Laid, injouable, pas ergonomique, prise de tête, et bugé diront certains. Petit bijoux répondront les autres. Hearts of Iron sera sans aucun doutes le premier jeu pour wargamers psychotiques de l'année 2003, et ils vont se régaler avec ce titre de Paradox, auteur d'Europa Universalis.
Alors je vais commencer par la version « joueur lambda ». En effet, si vous êtes un joueur qui s'adonne au wargame en amateur, fuyez, car Hearts of Iron est bien l'un des titres les plus repoussants de ces derniers mois. Moche, il l'est. Pas clair, il l'est aussi. Difficile à prendre en main, oh oui il l'est. Plein de bugs, aussi. Lent, ben oui ça aussi. Pourtant, si vous appartenez à la catégorie des puristes, de ceux qui ont passé des centaines d'heures sur Europa Universalis, vous serez probablement comblé. Reprenant le même principe du jeu de plateau, Hearts of Iron vous propose de prendre la tête d'une nation (avec un très large choix, des USA à l'Australie en passant par la Norvège) pour une durée de 5 ans, au beau milieu de la Seconde Guerre Mondiale. Sous vos yeux s'affiche une carte du monde remplie de provinces diverses et d'unités ennemies ou alliées, les autres et les vôtres que vous devrez placer judicieusement.
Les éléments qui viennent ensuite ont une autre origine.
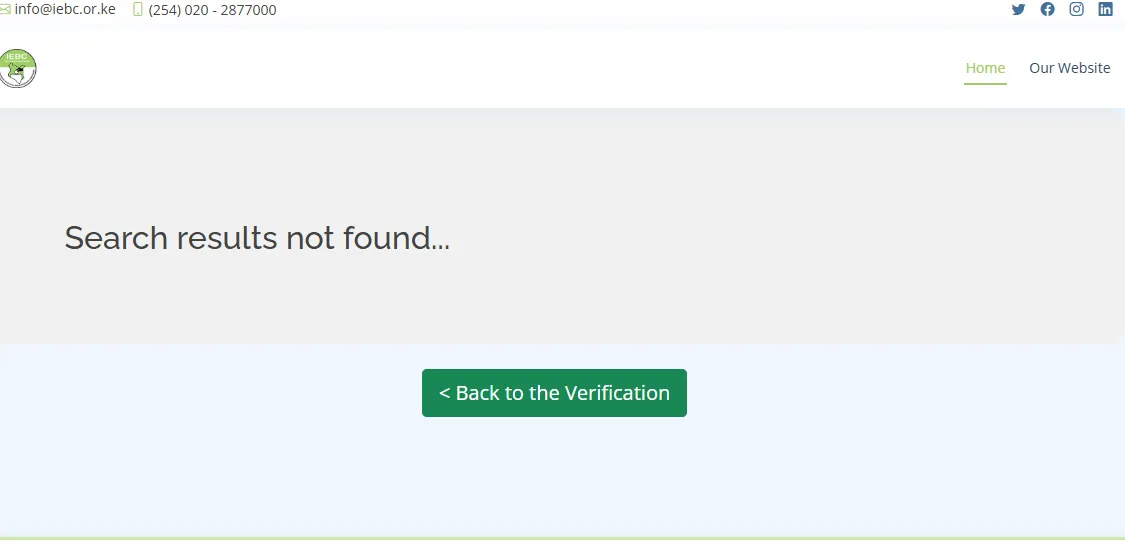Click the mobile phone icon in top bar

click(138, 9)

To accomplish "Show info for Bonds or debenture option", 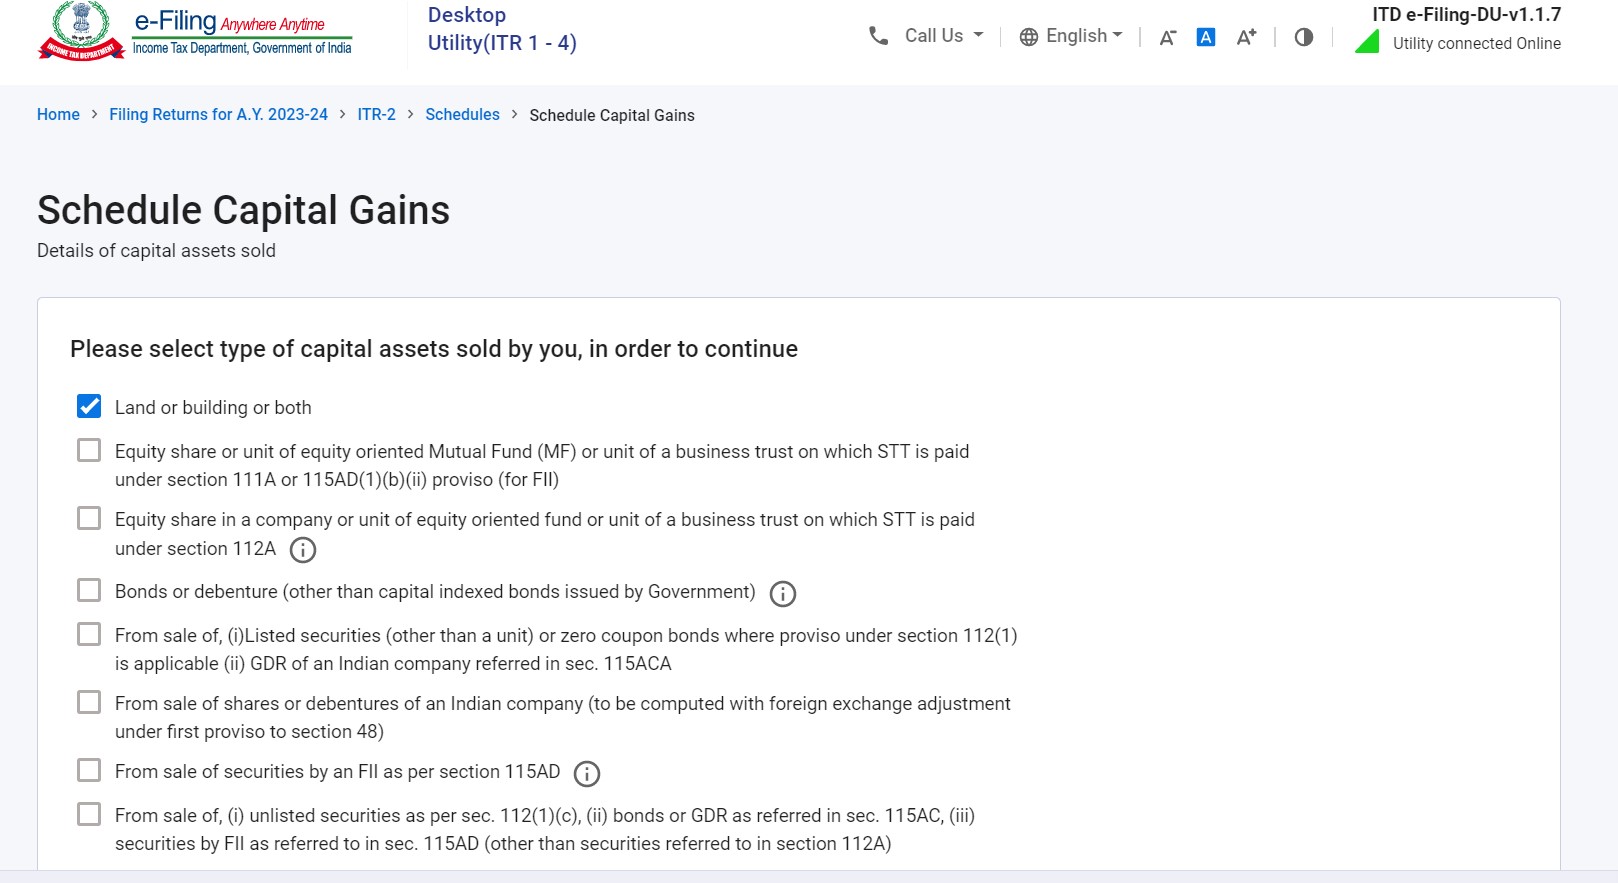I will [783, 594].
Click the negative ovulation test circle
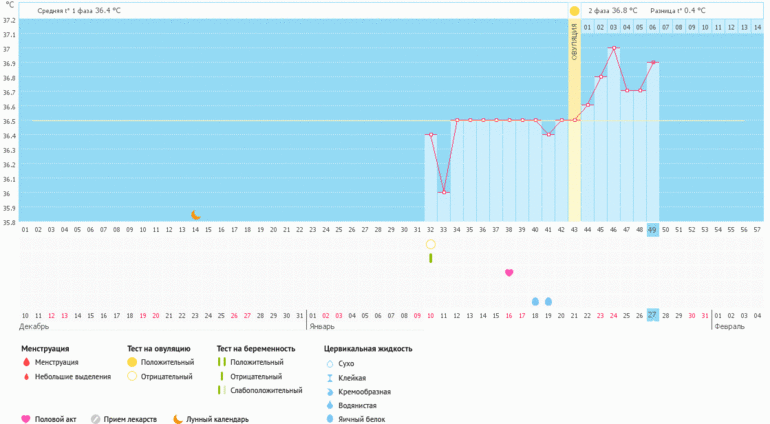 pyautogui.click(x=431, y=244)
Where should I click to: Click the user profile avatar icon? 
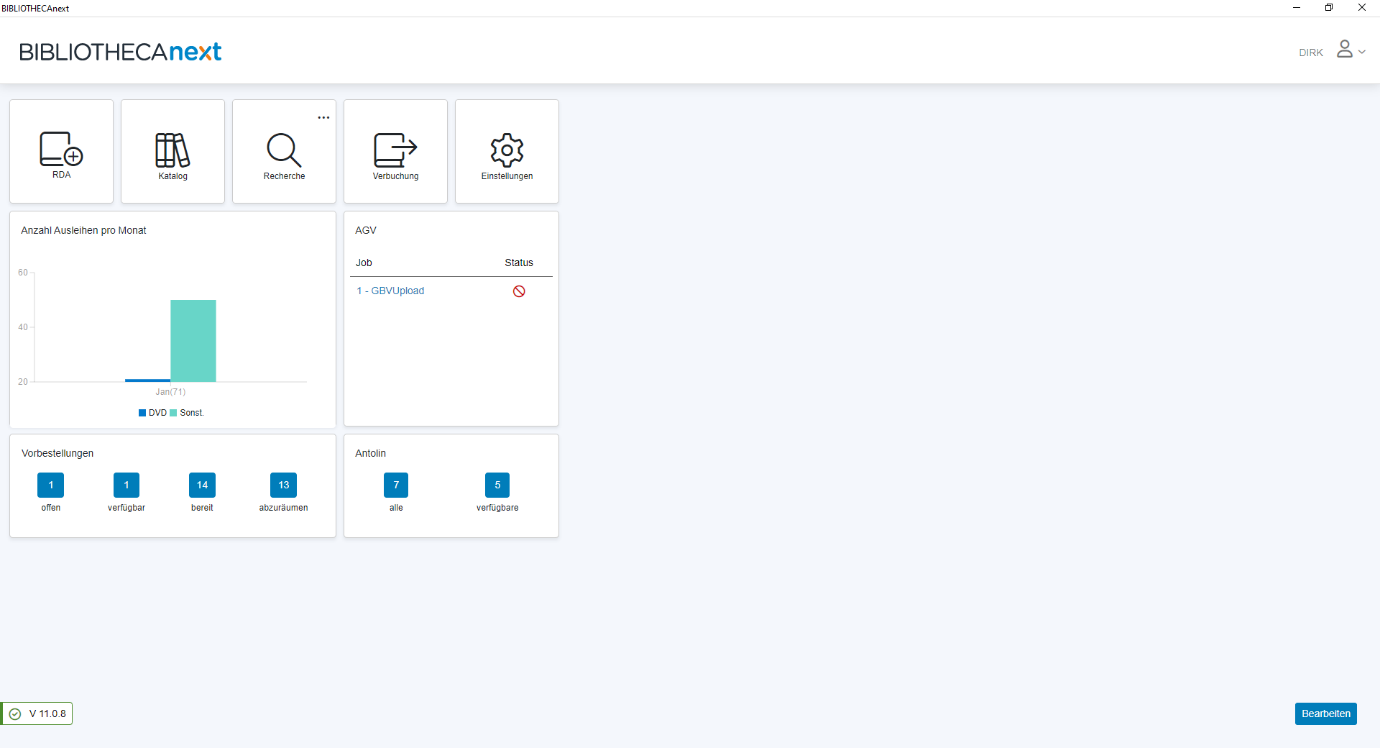tap(1344, 50)
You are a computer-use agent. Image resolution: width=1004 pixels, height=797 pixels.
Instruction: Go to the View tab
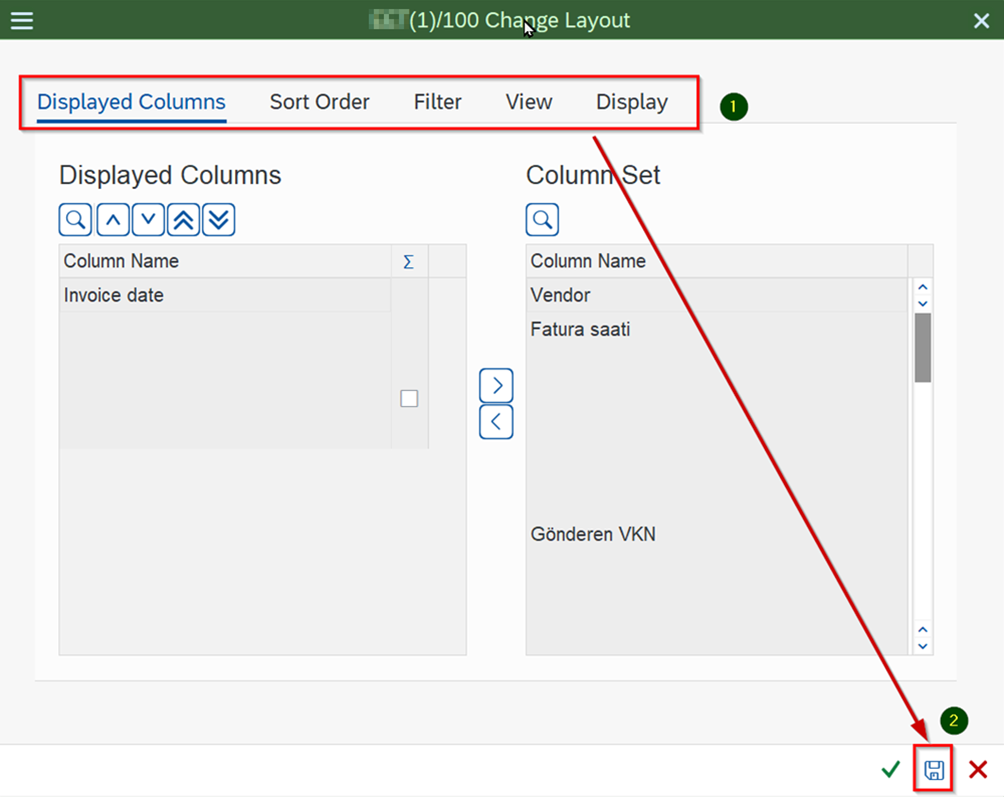click(x=528, y=102)
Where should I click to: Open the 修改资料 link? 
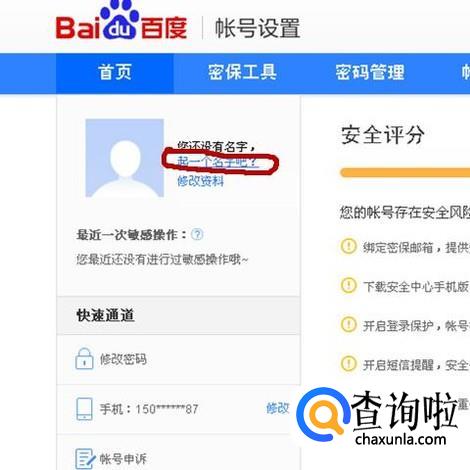point(200,181)
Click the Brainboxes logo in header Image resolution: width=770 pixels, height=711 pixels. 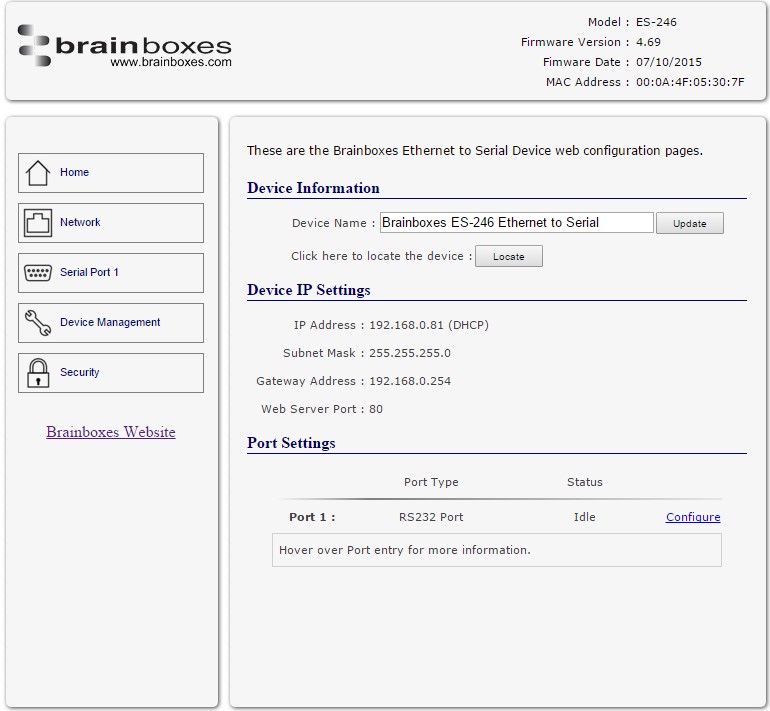pos(125,46)
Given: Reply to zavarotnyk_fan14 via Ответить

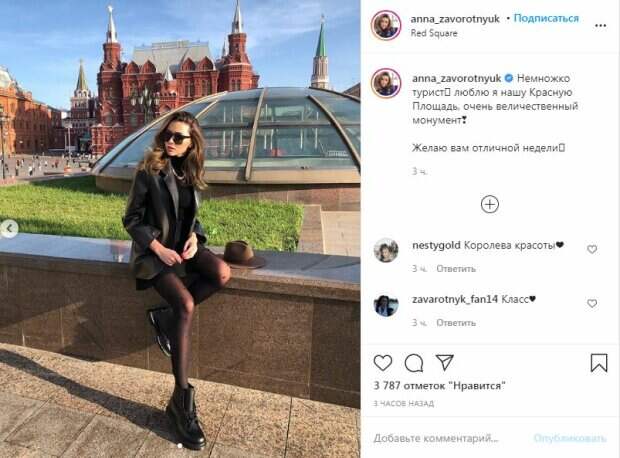Looking at the screenshot, I should 456,323.
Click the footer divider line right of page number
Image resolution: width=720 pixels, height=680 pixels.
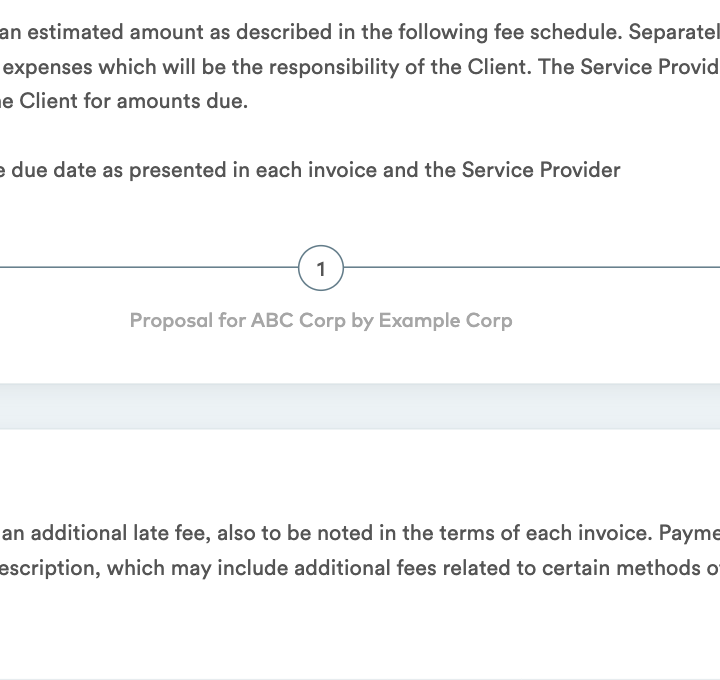(532, 267)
Ou même remplie de rien d'ailleurs et que vous pourrez alors combler d'usines, de fortifications s'il s'agit de zones frontalières, de DCA, de chantiers ou que sais-je encore.
L'un des éléments centraux dans Hearts of Iron, c'est le temps. Pour chacune de vos entreprises, vous devrez prendre en compte le délai de préparation (construction, offensive, mouvements de troupes, productions etc.) et veiller à l'écoulement du temps tout court. Soyez donc attentifs lorsque vous lancerez une production, ou que vous déplacer une unité, assurez-vous que les choses seront terminées en temps et en heure et placez-vous intelligemment pour contrer l'ennemi. Mais cela va plus loin. On pourra en effet se livrer à de véritables tactiques basées sur le temps. En envoyant des troupes avec un léger différé par exemple, commencez par des raid aériens, suivez avec des blindés et enfin, quand la voie est plus ou moins libre, finissez avec l'infanterie. Le tout en temps réel, et non pas avec un système de tour peu réaliste. L'autre raison qui rend ce facteur si important, c'est que du temps, il en faut beaucoup pour jouer, car on ne peut nier que les choses avancent lentement.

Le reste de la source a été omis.